The video “Intersection” by Catherine Grant, Chiara Grizzaffi and Denise Liege is an emblematic “slow-release” cinephilic object. The design of this object is ingenious: it is not intended as a pure, stand-alone audiovisual work. Instead, the video is envisioned as the central element in a cluster of artifacts that also includes writings by various critics and scholars on Wong Kar-Wai’s In the Mood for Love (2000), the film which is the subject of the video.
It is an axiom that cinephilia involves more than just watching large numbers of films—it also involves thinking, talking, reading and writing about them. The video “Intersection” enacts this definition of cinephilia by suggesting both a context and a procedure for its viewing. In a post at Film Studies for Free, Grant paints a general contextual background by providing links to numerous writings that will help viewers acquire a gradually deepening appreciation of the video over time. But, in a separate post at Filmanalytical, she goes further: by identifying and excerpting from three essays that variously develop notions of “intersections” as activated by Wong’s film. She appends the following instruction: “Watch the video, then read the below, intersecting quotations from written texts about Wong's film. Then repeat.”
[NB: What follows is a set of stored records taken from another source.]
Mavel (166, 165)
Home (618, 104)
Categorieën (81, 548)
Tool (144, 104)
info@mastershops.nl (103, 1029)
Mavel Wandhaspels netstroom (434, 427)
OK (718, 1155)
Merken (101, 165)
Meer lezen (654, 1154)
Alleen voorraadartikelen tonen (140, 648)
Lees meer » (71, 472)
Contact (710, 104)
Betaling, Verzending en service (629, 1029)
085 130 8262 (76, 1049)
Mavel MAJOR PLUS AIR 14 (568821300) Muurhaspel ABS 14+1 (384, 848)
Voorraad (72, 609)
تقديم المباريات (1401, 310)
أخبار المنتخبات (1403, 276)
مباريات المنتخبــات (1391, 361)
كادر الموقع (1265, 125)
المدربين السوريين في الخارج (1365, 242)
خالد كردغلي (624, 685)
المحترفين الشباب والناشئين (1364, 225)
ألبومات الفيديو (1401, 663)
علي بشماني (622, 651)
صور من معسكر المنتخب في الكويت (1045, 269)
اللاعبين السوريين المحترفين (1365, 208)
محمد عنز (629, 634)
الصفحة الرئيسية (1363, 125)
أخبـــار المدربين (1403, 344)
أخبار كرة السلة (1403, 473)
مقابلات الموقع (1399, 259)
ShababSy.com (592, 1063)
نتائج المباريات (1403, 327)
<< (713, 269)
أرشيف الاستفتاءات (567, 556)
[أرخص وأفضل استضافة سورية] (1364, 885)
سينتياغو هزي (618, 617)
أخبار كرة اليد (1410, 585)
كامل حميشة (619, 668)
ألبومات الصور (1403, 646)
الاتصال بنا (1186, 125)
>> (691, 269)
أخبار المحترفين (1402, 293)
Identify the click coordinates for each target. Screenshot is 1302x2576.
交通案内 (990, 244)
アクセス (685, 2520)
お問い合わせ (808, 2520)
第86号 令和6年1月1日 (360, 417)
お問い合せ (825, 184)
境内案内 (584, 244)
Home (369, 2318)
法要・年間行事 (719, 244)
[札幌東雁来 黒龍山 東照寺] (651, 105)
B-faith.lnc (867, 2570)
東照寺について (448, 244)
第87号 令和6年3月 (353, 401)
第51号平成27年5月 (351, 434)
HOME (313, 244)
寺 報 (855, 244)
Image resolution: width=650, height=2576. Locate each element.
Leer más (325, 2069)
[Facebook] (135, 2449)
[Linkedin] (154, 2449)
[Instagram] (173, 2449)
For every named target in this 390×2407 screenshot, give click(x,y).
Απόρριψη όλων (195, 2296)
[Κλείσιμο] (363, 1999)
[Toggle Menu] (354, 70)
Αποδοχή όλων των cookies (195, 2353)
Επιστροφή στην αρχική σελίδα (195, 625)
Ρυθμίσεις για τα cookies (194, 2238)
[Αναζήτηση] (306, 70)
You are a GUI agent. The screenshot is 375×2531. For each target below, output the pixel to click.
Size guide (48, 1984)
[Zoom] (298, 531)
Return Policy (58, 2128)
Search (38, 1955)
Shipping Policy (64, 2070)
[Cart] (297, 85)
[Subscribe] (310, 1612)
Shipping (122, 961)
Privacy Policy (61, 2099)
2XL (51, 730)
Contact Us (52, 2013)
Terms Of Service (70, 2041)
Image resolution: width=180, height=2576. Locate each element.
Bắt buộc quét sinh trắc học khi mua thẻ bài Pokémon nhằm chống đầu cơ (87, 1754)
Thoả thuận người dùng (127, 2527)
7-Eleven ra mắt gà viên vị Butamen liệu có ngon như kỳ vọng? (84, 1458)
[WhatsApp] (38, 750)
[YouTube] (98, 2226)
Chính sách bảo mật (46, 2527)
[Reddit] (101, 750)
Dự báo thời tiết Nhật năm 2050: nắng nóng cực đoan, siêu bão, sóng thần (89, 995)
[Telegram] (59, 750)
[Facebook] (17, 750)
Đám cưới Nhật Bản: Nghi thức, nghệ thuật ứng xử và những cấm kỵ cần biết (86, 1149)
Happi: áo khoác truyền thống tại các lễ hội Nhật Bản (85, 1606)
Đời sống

“Intersection” features nine moving images from the film that unfold simultaneously. I first saw the video at the SCMS conference in Seattle in the spring. Without reading the associated posts—and thus without the experience of its “para-textual” supports—the video struck me as inviting and intriguing—but also dense and opaque. But each time I have returned to it since—having dug gradually deeper into the writings Grant links to in her accompanying posts—the network of “intersections” between and within the nine image tracks has grown fuller, more detailed, more evocative, without ever feeling “settled” or “solved."
I’d like to conclude with a question about your personal experience. I am wondering: are there examples of video essays that are rich and complex—that invite, even demand, revisiting? I’d love to learn of some. Thank you.